▶ _Instructions to follow_
Please reproduce the records, omitting nothing and changing nothing.

▶ _Material to process_
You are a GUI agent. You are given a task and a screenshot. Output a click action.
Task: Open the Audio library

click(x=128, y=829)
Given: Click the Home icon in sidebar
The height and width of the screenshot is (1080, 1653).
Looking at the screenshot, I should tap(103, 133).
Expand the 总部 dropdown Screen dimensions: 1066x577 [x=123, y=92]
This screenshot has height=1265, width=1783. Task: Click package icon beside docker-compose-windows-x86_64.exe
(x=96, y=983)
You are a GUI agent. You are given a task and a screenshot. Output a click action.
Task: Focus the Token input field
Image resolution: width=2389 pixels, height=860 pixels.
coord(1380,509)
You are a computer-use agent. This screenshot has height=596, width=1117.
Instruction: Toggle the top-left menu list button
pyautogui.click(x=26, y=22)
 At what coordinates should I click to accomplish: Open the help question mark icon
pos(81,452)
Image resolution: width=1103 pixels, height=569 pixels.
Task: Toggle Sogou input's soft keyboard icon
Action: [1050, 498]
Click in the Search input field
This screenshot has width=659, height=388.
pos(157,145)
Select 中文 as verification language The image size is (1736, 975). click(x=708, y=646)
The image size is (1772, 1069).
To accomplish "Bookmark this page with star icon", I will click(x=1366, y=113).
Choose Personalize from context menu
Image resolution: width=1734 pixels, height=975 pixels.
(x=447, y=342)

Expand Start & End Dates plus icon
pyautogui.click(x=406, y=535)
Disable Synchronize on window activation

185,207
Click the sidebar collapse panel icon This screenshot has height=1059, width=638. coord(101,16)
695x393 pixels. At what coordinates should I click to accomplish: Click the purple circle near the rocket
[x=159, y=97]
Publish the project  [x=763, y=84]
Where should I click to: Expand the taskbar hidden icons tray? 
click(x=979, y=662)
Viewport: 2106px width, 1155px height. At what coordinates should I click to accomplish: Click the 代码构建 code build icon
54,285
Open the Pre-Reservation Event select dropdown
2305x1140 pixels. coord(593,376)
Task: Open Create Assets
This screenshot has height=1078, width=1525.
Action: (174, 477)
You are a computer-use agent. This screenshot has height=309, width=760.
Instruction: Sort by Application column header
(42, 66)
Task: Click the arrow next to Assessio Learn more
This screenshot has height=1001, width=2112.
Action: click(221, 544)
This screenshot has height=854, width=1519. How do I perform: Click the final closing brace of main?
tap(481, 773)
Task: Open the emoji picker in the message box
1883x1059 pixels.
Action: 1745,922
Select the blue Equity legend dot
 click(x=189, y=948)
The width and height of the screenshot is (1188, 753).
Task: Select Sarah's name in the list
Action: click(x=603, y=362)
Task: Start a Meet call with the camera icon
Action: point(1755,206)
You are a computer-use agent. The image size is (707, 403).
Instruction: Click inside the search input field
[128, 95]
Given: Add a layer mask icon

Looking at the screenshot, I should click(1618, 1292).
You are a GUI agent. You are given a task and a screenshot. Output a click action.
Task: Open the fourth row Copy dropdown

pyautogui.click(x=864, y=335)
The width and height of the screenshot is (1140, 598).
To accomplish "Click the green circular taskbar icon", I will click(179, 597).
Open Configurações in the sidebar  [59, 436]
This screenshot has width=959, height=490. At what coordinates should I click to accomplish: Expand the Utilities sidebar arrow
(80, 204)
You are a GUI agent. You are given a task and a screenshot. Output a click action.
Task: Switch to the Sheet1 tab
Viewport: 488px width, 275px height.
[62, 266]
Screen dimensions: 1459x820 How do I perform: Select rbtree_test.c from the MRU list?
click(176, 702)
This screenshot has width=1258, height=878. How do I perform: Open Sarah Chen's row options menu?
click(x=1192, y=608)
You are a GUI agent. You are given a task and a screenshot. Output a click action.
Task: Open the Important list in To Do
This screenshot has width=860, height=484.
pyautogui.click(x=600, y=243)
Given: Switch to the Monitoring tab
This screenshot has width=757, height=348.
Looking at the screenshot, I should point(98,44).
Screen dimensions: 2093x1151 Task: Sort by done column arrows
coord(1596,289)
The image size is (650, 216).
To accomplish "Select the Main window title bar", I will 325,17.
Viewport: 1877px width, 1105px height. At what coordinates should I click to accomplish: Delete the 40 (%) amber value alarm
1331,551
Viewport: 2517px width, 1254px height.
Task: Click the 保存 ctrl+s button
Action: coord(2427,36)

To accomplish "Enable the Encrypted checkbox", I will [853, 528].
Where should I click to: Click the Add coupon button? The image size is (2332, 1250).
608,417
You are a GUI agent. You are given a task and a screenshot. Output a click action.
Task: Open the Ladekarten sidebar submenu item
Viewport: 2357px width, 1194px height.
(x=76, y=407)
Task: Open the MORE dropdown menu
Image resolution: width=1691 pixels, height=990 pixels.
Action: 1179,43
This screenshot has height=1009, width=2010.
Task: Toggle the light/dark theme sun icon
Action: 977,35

▶ _Solved exercise_
You are a GUI agent. You are given a task and a screenshot. Output a click action.
Task: Open the Audio library

click(x=128, y=829)
Given: Click the Home icon in sidebar
The height and width of the screenshot is (1080, 1653).
Looking at the screenshot, I should tap(103, 133).
Expand the 总部 dropdown Screen dimensions: 1066x577 [x=123, y=92]
This screenshot has height=1265, width=1783. Task: Click package icon beside docker-compose-windows-x86_64.exe
(x=96, y=983)
You are a GUI agent. You are given a task and a screenshot. Output a click action.
Task: Focus the Token input field
Image resolution: width=2389 pixels, height=860 pixels.
coord(1380,509)
You are a computer-use agent. This screenshot has height=596, width=1117.
Instruction: Toggle the top-left menu list button
pyautogui.click(x=26, y=22)
 At what coordinates should I click to accomplish: Open the help question mark icon
pos(81,452)
Image resolution: width=1103 pixels, height=569 pixels.
Task: Toggle Sogou input's soft keyboard icon
Action: [1050, 498]
Click in the Search input field
This screenshot has width=659, height=388.
pos(157,145)
Select 中文 as verification language The image size is (1736, 975). click(x=708, y=646)
The image size is (1772, 1069).
To accomplish "Bookmark this page with star icon", I will click(x=1366, y=113).
Choose Personalize from context menu
Image resolution: width=1734 pixels, height=975 pixels.
(x=447, y=342)

Expand Start & End Dates plus icon
pyautogui.click(x=406, y=535)
Disable Synchronize on window activation

185,207
Click the sidebar collapse panel icon This screenshot has height=1059, width=638. coord(101,16)
695x393 pixels. At what coordinates should I click to accomplish: Click the purple circle near the rocket
[x=159, y=97]
Publish the project  [x=763, y=84]
Where should I click to: Expand the taskbar hidden icons tray? 
click(x=979, y=662)
Viewport: 2106px width, 1155px height. At what coordinates should I click to accomplish: Click the 代码构建 code build icon
54,285
Open the Pre-Reservation Event select dropdown
2305x1140 pixels. coord(593,376)
Task: Open Create Assets
This screenshot has height=1078, width=1525.
Action: (174, 477)
You are a computer-use agent. This screenshot has height=309, width=760.
Instruction: Sort by Application column header
(42, 66)
Task: Click the arrow next to Assessio Learn more
This screenshot has height=1001, width=2112.
Action: click(221, 544)
This screenshot has height=854, width=1519. How do I perform: Click the final closing brace of main?
tap(481, 773)
Task: Open the emoji picker in the message box
1883x1059 pixels.
Action: 1745,922
Select the blue Equity legend dot
 click(x=189, y=948)
The width and height of the screenshot is (1188, 753).
Task: Select Sarah's name in the list
Action: click(x=603, y=362)
Task: Start a Meet call with the camera icon
Action: point(1755,206)
You are a computer-use agent. The image size is (707, 403).
Instruction: Click inside the search input field
[128, 95]
Given: Add a layer mask icon

Looking at the screenshot, I should click(1618, 1292).
You are a GUI agent. You are given a task and a screenshot. Output a click action.
Task: Open the fourth row Copy dropdown

pyautogui.click(x=864, y=335)
The width and height of the screenshot is (1140, 598).
To accomplish "Click the green circular taskbar icon", I will click(179, 597).
Open Configurações in the sidebar  [59, 436]
This screenshot has width=959, height=490. At what coordinates should I click to accomplish: Expand the Utilities sidebar arrow
(80, 204)
You are a GUI agent. You are given a task and a screenshot. Output a click action.
Task: Switch to the Sheet1 tab
Viewport: 488px width, 275px height.
[62, 266]
Screen dimensions: 1459x820 How do I perform: Select rbtree_test.c from the MRU list?
click(176, 702)
This screenshot has width=1258, height=878. How do I perform: Open Sarah Chen's row options menu?
click(x=1192, y=608)
You are a GUI agent. You are given a task and a screenshot. Output a click action.
Task: Open the Important list in To Do
This screenshot has width=860, height=484.
pyautogui.click(x=600, y=243)
Given: Switch to the Monitoring tab
This screenshot has width=757, height=348.
Looking at the screenshot, I should point(98,44).
Screen dimensions: 2093x1151 Task: Sort by done column arrows
coord(1596,289)
The image size is (650, 216).
To accomplish "Select the Main window title bar", I will 325,17.
Viewport: 1877px width, 1105px height. At what coordinates should I click to accomplish: Delete the 40 (%) amber value alarm
1331,551
Viewport: 2517px width, 1254px height.
Task: Click the 保存 ctrl+s button
Action: coord(2427,36)

To accomplish "Enable the Encrypted checkbox", I will [853, 528].
Where should I click to: Click the Add coupon button? The image size is (2332, 1250).
608,417
You are a GUI agent. You are given a task and a screenshot. Output a click action.
Task: Open the Ladekarten sidebar submenu item
Viewport: 2357px width, 1194px height.
(x=76, y=407)
Task: Open the MORE dropdown menu
Image resolution: width=1691 pixels, height=990 pixels.
Action: 1179,43
This screenshot has height=1009, width=2010.
Task: Toggle the light/dark theme sun icon
Action: 977,35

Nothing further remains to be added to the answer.